People with low incomes and multiple chronic conditions are of particular concern as unemployment rises and more Americans lose their health care coverage. Suboptimal access and affordability to high-value chronic disease care prior to the COVID-19 pandemic was well documented  As financially distressed providers re-open to a new normal, hopeful to regain their financial footing, highly profitable services are likely to be prioritized.  Unfortunately, clinical impact and profitability are frequently not linked. The post-COVID reopening should build on existing quality-driven payment models and increase reimbursement for high-value care to ensure that compensation better aligns with patient-centered outcomes.

At the same time, the dramatic fall in “non-essential care” included a significant reduction in services that we know to be harmful or useless. Billions are spent annually in the US on routinely delivered care that does not improve health; a recent study from 4 states reports that patients pay a substantial proportion (>10 percent) of this tab out-of-pocket. This type of low-value care can lead to direct harm to patients — physically or financially or both — as well as cascading iatrogenic harm, which can amplify the total cost of just one low-value service by up to 10 fold. Health care leaders, through the Smarter Health Care Coalition, have hence called on the Department of Health and Human Services Secretary Azar to halt Medicare payments for services deemed low-value or harmful by the USPSTF. 

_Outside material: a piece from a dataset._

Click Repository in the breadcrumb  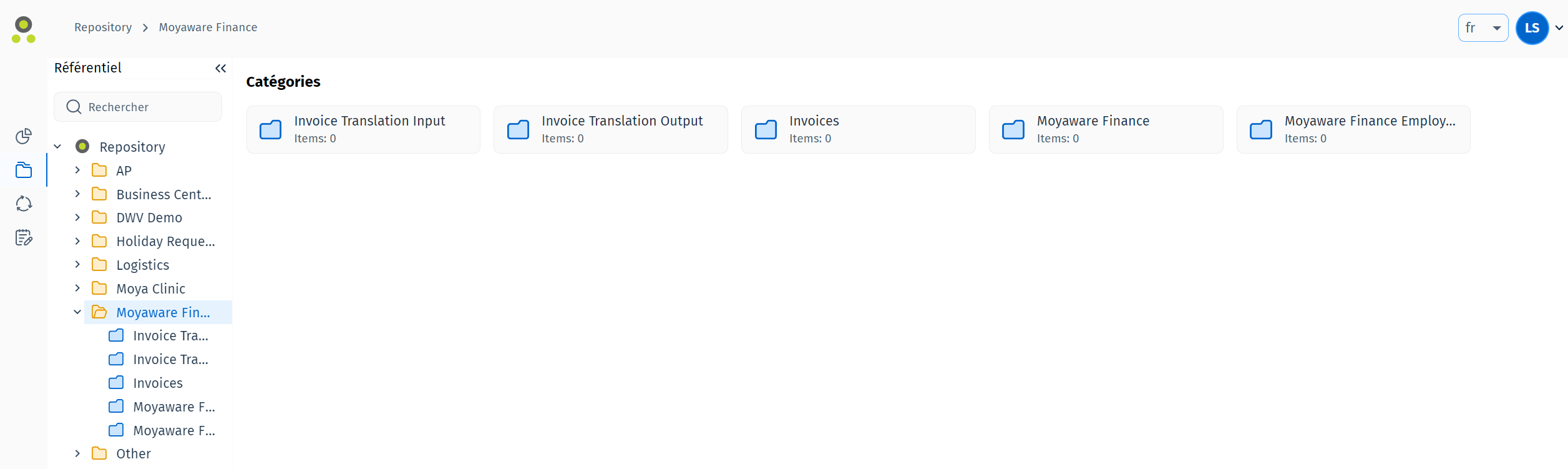(103, 27)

As offices and hospitals reopen with unprecedented clinical unmet needs, we have a unique opportunity to rebuild a flawed system. Payment policies should drive incentives to improve individual and population health, not the volume of services delivered. We emphasize that no given service is inherently high- or low-value, but that it depends heavily on the individual context. Thus, the implementation of new financial incentives for providers and patients needs to be nuanced and flexible to allow for patient-level variability. The added expenditures required for higher reimbursement rates for highly valuable services can be fully paid for by reducing the use of and reimbursement for low-value services.  

The delivery of evidence-based care should be the foundation of the new normal. We all agree that there is more than enough money in U.S. health care; it’s time that we start spending it on services that will make us a healthier nation.

John Rother is the president of the National Coalition on Health Care (NCHC). Katy Spangler is the Co-Director of the Smarter Health Care Coalition (SHCC) and Principal at Spangler Strategies. Dr. A. Mark Fendrick is the Director of the University of Michigan Center for Value-Based Insurance Design and a Professor of Internal Medicine in the School of Medicine and a Professor of Health Management and Policy in the School of Public Health at the University of Michigan.